[Stored data]

########################################

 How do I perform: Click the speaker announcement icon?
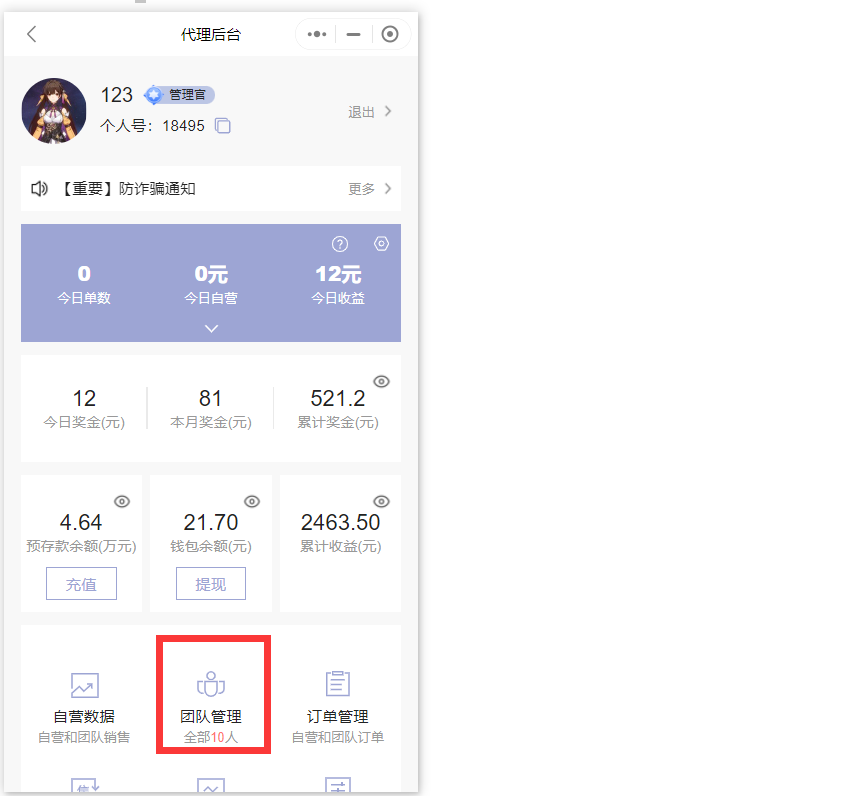point(40,189)
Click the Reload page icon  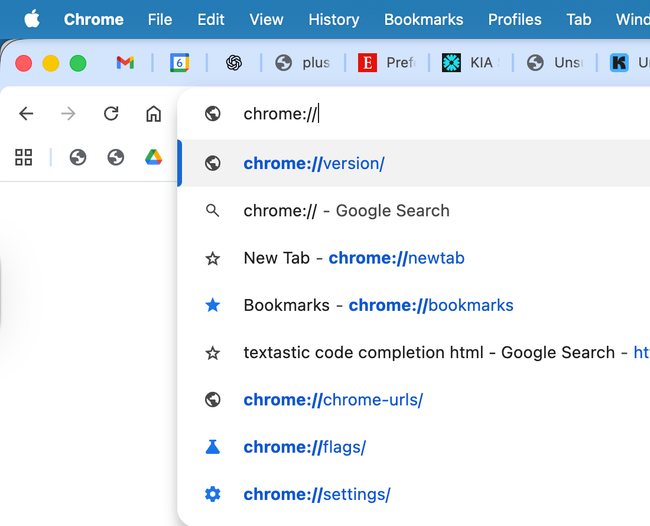111,114
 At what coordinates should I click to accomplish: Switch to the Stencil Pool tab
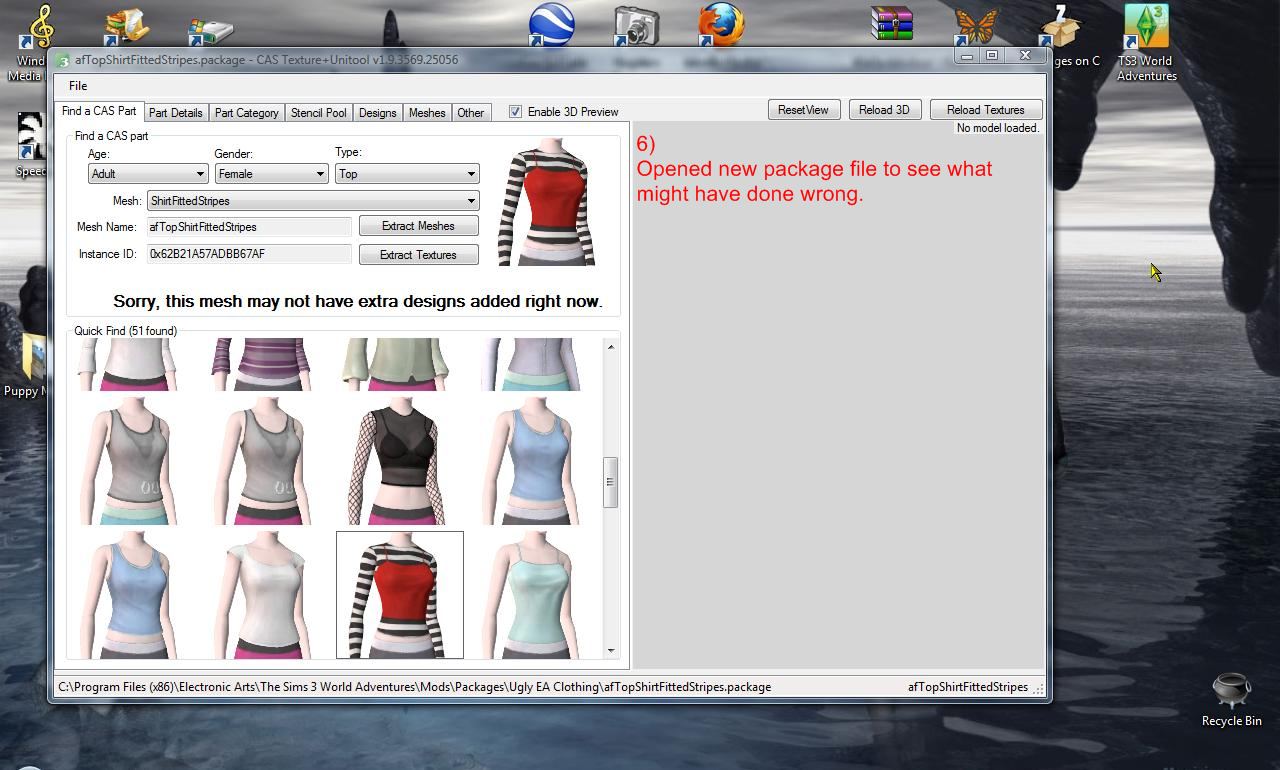pos(318,112)
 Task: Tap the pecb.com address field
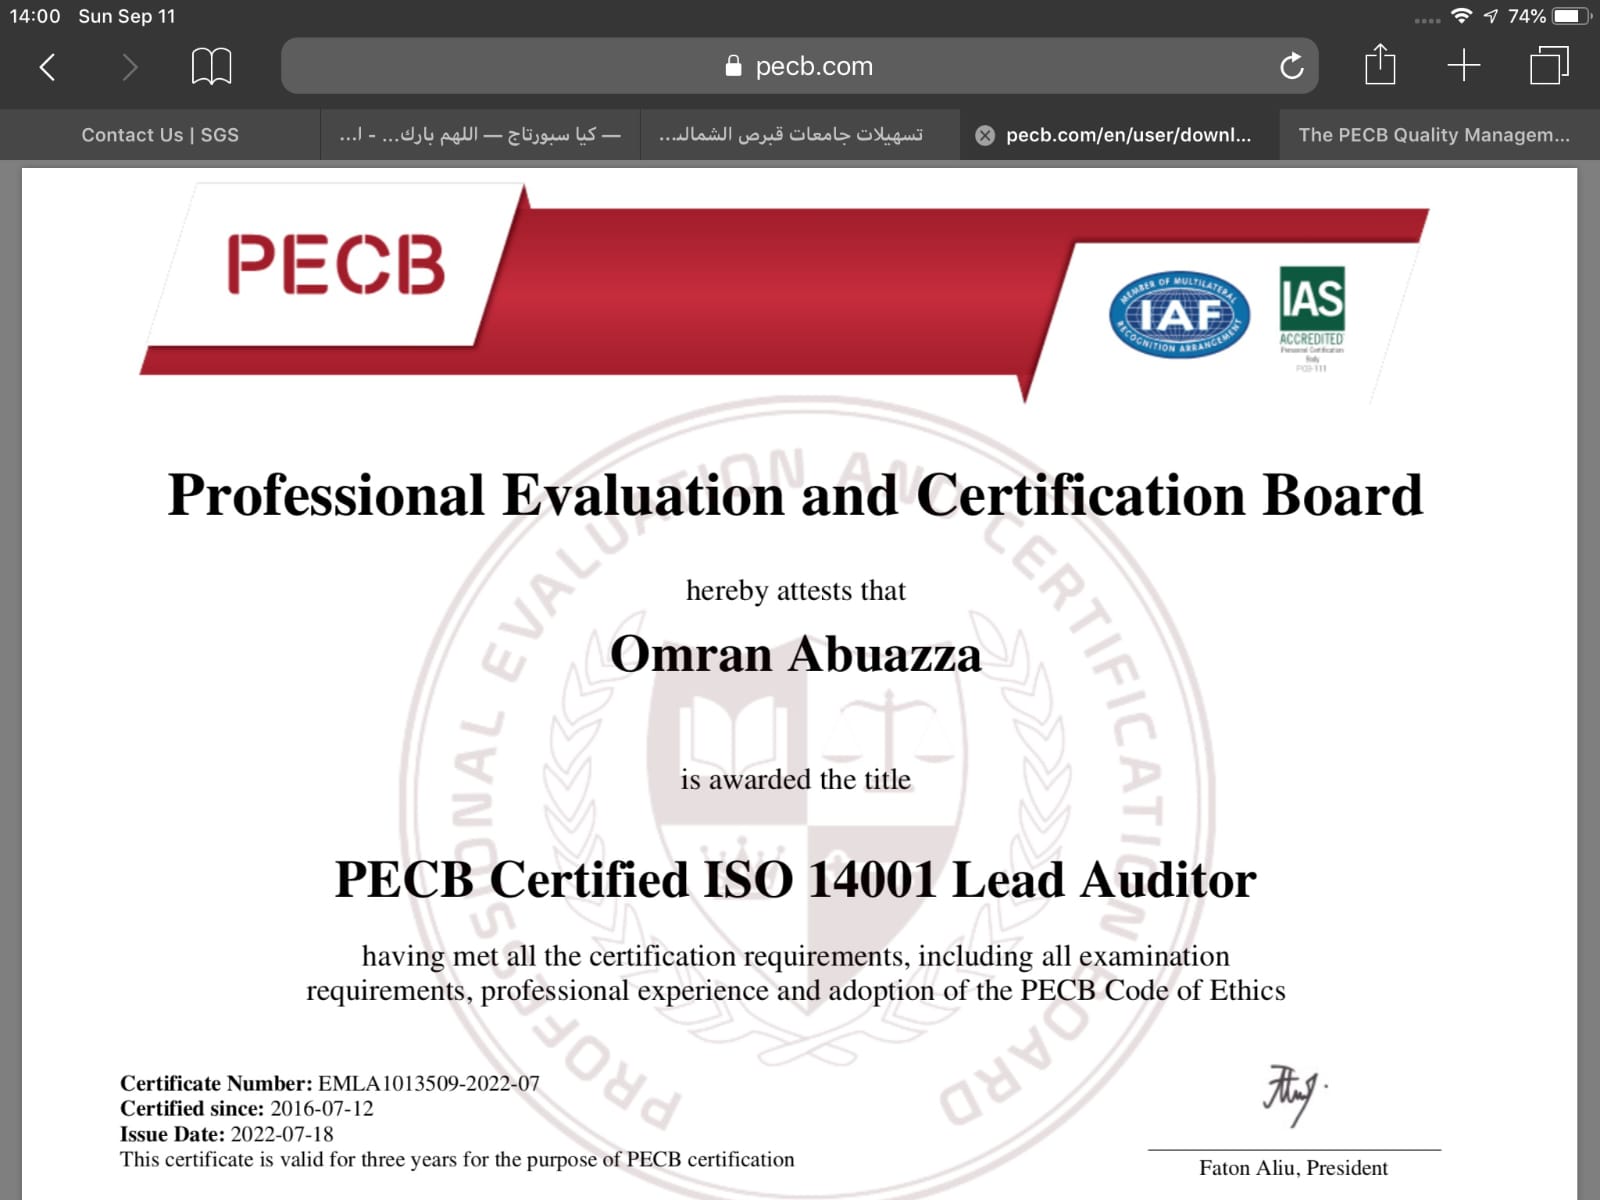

########################################

Try it: Beginning with the line that contains "At what coordinates" and ending with the last line of the entries above, repeat each line exactly, but not the pictures.

Written response:
 At what coordinates should I click to accomplish: Switch to the Stencil Pool tab
pos(318,112)
 Task: Tap the pecb.com address field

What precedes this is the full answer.